The initial target dose for healthy, young adults is 300 mg/day. A maintenance dose of 300 to 600 mg/day is usually required for efficacy. Doses higher than 900 mg/day are not recommended. We are cautious with older adults (>65 years) and in individuals with comorbid medical or cardiac disease. Typical maintenance dose may be as low as 100 to 150 mg/day. We titrate slowly in these individuals to avoid adverse effects. We check plasma levels once target dose is reached or earlier (after 100 mg are reached). (See 'Administration' above.)

●Monitoring – Patients taking clozapine should receive routine weekly-to-monthly monitoring and maintain an ANC ≥1500/microL (≥1000/microL for individuals with Duffy-null associated neutrophil count. Lower ANC levels require more frequent monitoring, and possible interruption of clozapine and/or reevaluation of its use. Monitoring frequency as per package insert is as follows, including deviating from this schedule (see 'Monitoring' above):

•Weekly during the first six months of clozapine administration

•Every other week for the second six months

•Every four weeks after one year, for the duration of treatment

If neutropenia develops during treatment, clozapine we either monitor more frequently, stop the medication temporarily, or discontinue the medication, based on the severity of neutropenia.

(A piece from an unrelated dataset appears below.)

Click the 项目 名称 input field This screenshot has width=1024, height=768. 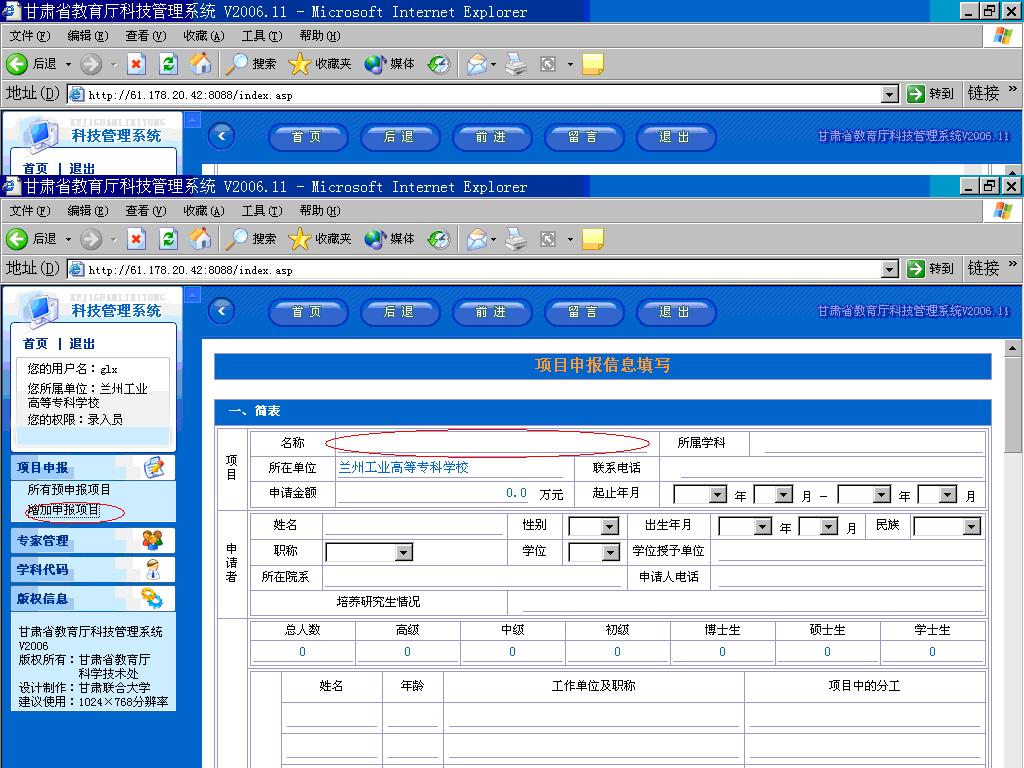492,442
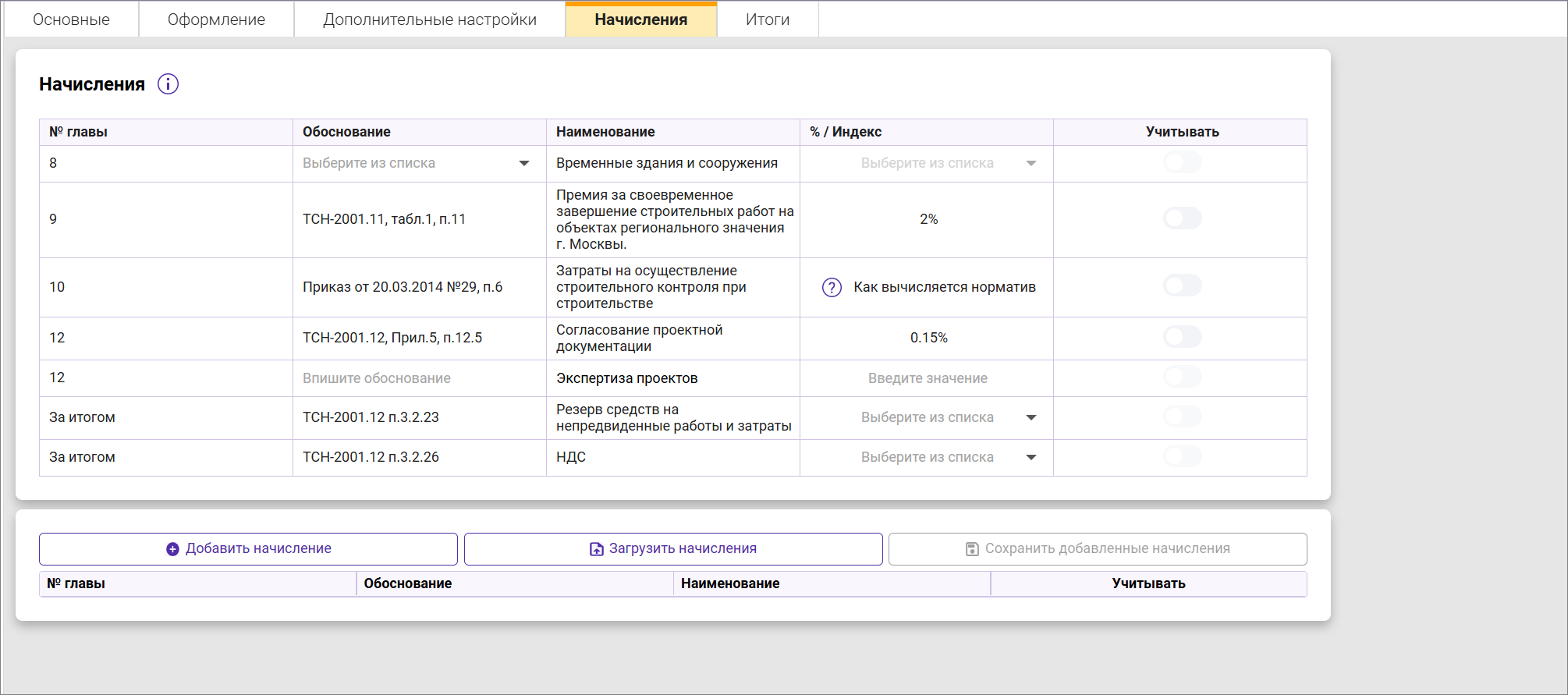Click the upload icon in Загрузить начисления
Screen dimensions: 1568x695
[x=596, y=549]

●Adverse effects (see 'Adverse effects' above)

•Neutropenia/agranulocytosis – Clozapine-induced agranulocytosis occurs at a rate of approximately 0.8 percent. Leukopenia occurs in approximately 3 percent of cases. The peak risks for both occurred early in treatment, between 6 to 18 weeks from initiation. (See 'Neutropenia/agranulocytosis' above.)

•Cardiovascular effects – Clozapine is associated with early myocarditis that can lead to the development of cardiomyopathy. Additionally, it can cause a dose dependent QTc prolongation. We obtain an ECG and troponin prior to starting clozapine; we follow troponin for eight weeks and repeat the ECG once steady state is obtained. (See 'Myocarditis, pericarditis, cardiomyopathy' above.)

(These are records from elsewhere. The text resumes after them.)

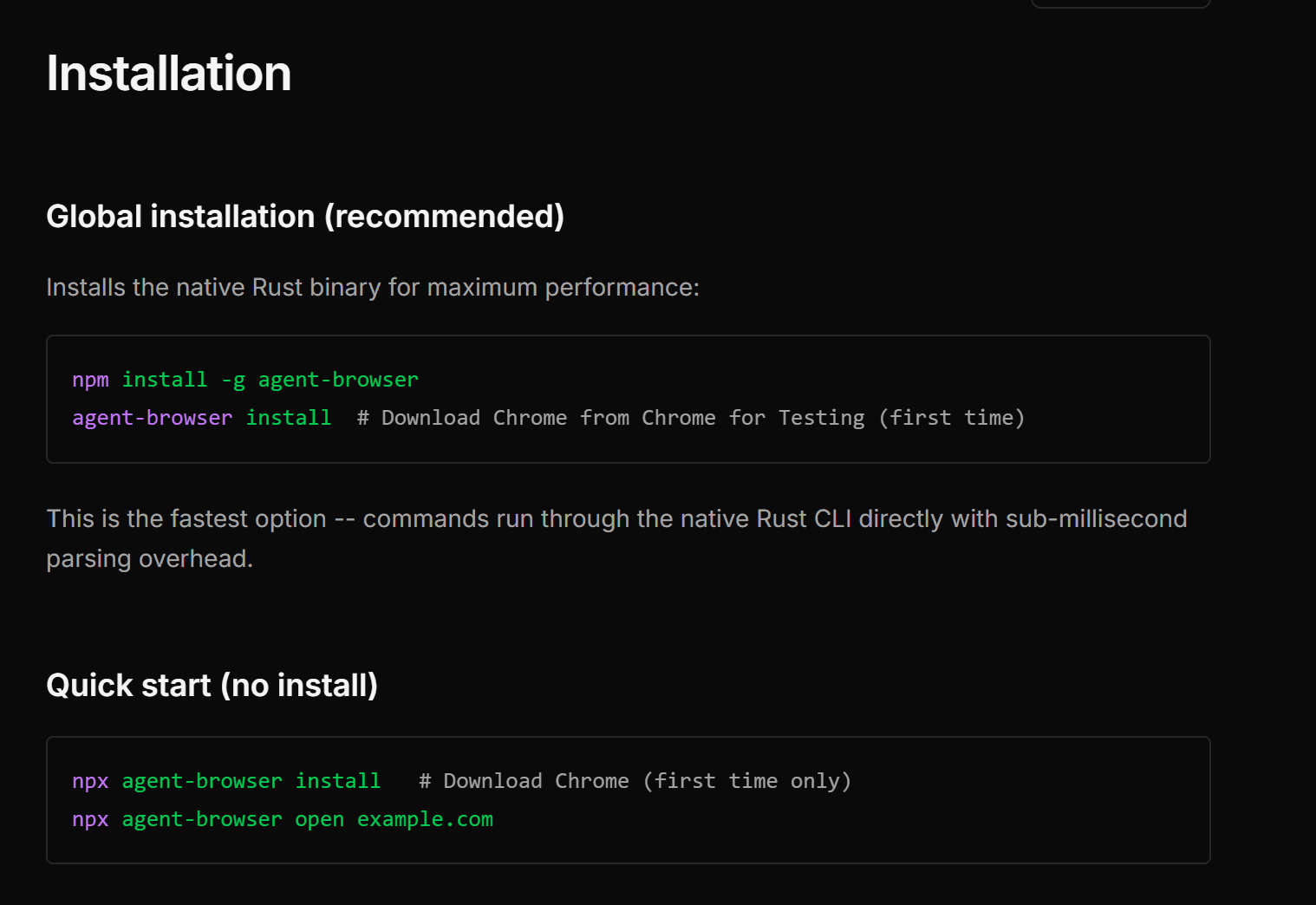The width and height of the screenshot is (1316, 905).
Task: Click the "npm install -g agent-browser" command line
Action: 245,380
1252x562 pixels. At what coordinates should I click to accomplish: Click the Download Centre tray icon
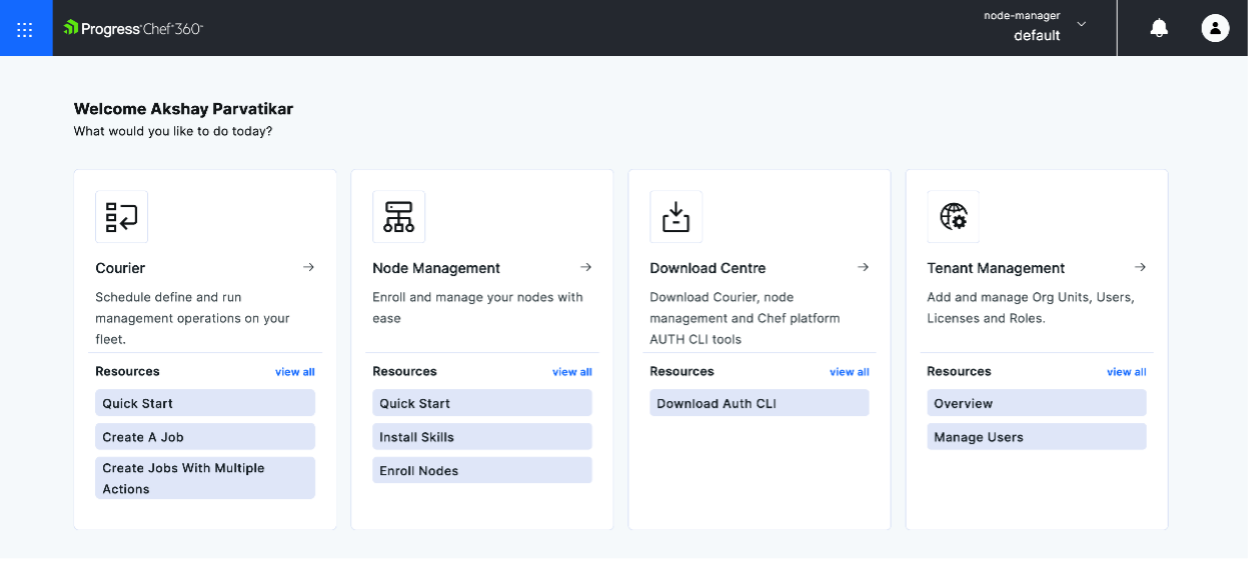pos(676,216)
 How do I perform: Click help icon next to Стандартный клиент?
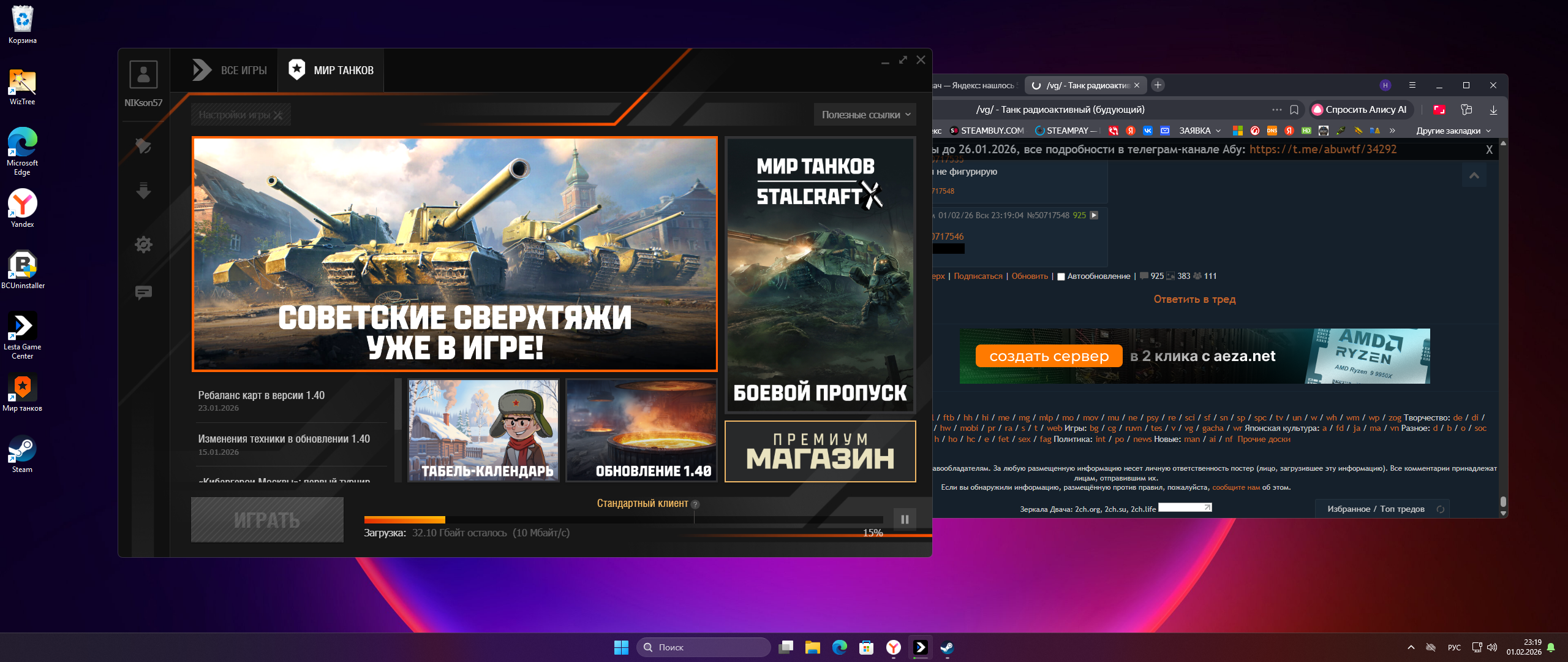point(695,504)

•Insulin resistance, weight gain, metabolic dysregulation – Clozapine can cause insulin resistance, metabolic dysregulation and weight gain. While most weight gain occurs during the first 6 to 12 months, some patients continue to gain weight without reaching a plateau. We monitor metabolic parameters at regular intervals. (See 'Insulin resistance and diabetes mellitus' above.)

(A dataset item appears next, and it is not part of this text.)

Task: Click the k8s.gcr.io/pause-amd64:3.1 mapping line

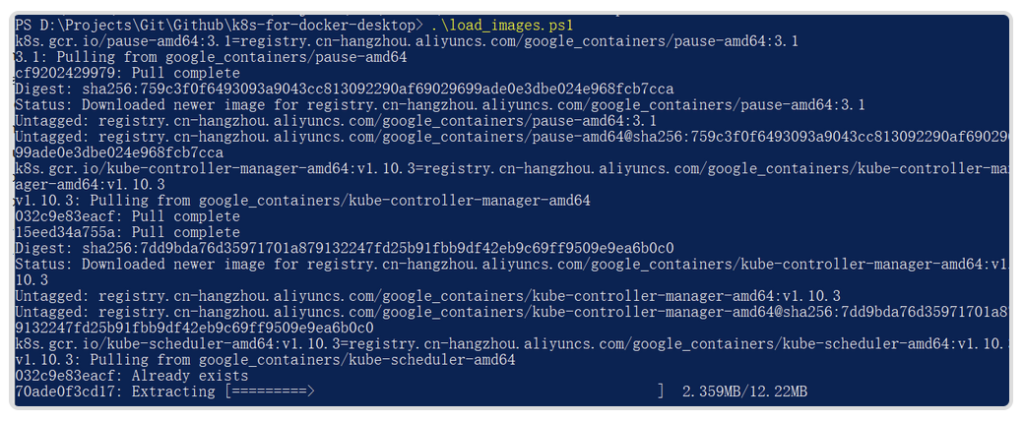Action: [x=406, y=41]

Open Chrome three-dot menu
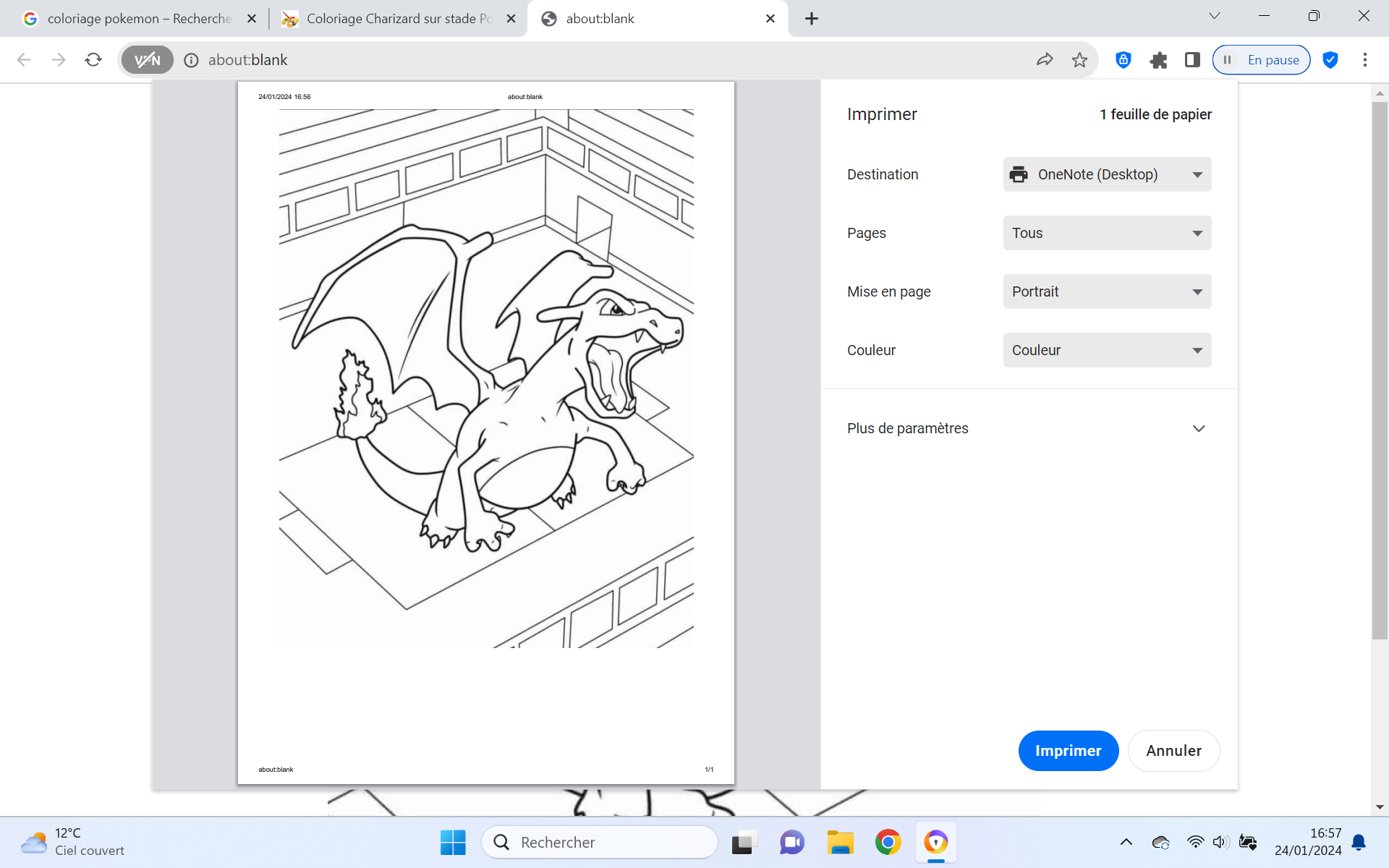point(1364,60)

•Seizures – Clozapine is associated with a dose-dependent seizure risk at a rate higher than that seen with most other antipsychotic drugs (See 'Seizures' above.)

•Constipation – Clozapine is associated with gastrointestinal hypomotility that often needs to be managed with a prophylactic bowel regimen to avoid complications like ileus and bowel perforation. (See 'Gastrointestinal hypomotility' above.)

•Other effects – Treatment with clozapine can cause sedation, sialorrhea, incontinence, pulmonary embolism. Treatment with antipsychotics including clozapine is associated with increased mortality in individuals with dementia. (See 'Adverse effects' above.)